The U.S. justice system, on the other hand, is the envy of the civilized world. It respects the rights of those charged with crimes, while producing just results. It is not a perfect system, but one of the best and most respected on Earth. After the fall of the Soviet Union, Eastern European countries that had been under the Soviet yoke sought assistance from American lawyers and judges to implement justice systems like ours.
One reason the United States became an economic powerhouse is because we have a court system that is widely recognized as being honest and even-handed. Americans and foreigners alike know they will receive fair treatment in the system, which encourages them to make investments in our economy without fear of confiscation or false criminal charges.
As far as the military commissions at Guantanamo being able to produce quick and strong justice, don’t hold your breath. The commissions are largely dysfunctional, having produced only eight convictions in fifteen years. Three of those convictions were overturned.
General Charles Krulak, a retired Marine Corps Commandant, said the President “should never consider” sending the New York suspect to Guantanamo. Krulak observed that “Federal courts have a track record of fairly and expeditiously dealing with terrorism suspects, having handled more than six hundred cases since 9/11. The criminal justice system has enabled our government to gather timely, actionable intelligence to drive our counterintelligence efforts.”
For sake of comparison, the person who set off bombs in the Chelsea area in New York last year was just convicted of terrorism charges in federal court in October. On the other hand, the person who masterminded the bombing of the USS Cole seventeen years ago has been awaiting trial for ten years by a military commission in Guantanamo. Rather than dispensing justice to the terrorist, the military judge has sentenced the Brigadier General in charge of the Gitmo defense teams to 21 days of confinement. That comes close to the laughingstock category.

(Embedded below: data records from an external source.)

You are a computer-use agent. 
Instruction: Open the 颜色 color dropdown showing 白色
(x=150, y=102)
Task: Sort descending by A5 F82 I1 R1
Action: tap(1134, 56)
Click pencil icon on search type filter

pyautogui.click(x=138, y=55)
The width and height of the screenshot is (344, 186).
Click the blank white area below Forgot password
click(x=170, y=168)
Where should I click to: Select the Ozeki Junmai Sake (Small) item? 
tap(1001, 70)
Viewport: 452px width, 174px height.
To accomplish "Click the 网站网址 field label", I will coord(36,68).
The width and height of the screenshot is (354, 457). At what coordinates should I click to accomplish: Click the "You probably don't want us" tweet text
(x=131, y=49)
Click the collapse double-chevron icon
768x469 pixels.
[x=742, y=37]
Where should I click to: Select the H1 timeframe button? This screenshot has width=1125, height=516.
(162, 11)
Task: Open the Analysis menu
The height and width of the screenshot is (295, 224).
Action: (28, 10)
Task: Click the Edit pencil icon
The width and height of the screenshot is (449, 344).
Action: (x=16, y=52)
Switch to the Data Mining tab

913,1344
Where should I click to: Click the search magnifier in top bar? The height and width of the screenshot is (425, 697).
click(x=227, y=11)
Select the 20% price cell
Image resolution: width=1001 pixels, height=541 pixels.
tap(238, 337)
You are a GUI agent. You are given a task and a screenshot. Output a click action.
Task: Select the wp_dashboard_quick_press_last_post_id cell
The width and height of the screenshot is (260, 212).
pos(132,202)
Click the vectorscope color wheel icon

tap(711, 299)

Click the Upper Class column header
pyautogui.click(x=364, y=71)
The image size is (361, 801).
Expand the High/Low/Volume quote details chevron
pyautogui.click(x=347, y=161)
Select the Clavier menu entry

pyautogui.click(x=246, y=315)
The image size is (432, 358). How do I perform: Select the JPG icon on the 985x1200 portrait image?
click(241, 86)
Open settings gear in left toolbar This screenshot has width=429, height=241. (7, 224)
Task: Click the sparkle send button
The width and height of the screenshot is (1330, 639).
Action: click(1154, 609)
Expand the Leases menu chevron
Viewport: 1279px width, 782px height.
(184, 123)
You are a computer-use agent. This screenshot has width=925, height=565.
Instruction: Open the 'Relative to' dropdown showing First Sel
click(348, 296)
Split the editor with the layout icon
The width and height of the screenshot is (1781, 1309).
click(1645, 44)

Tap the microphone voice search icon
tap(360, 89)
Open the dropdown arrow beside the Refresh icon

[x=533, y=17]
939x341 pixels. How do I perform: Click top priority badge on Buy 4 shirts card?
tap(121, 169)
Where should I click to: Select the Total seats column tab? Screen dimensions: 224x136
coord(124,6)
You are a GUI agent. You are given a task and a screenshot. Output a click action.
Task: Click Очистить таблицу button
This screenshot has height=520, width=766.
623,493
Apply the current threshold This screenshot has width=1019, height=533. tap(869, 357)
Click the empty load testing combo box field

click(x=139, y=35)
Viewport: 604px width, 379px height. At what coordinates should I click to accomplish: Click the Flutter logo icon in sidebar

It is fair game for members of the executive and legislative branches of our government to criticize individual court decisions or suggest ways to improve the justice system. However, it is wrong to indict the entire system by falsely claiming it to be a joke or laughingstock. That demeans a system that people around the world have long respected and tried to emulate. If the leader of the free world calls his own court system a joke, what are people in other nations to think? Doesn’t it demean our nation as a whole? I’m in agreement with the observation made by Neil Gorsuch, after he was nominated to the Supreme Court but before his confirmation, that such criticism of courts and judges is “demoralizing” and “disheartening.”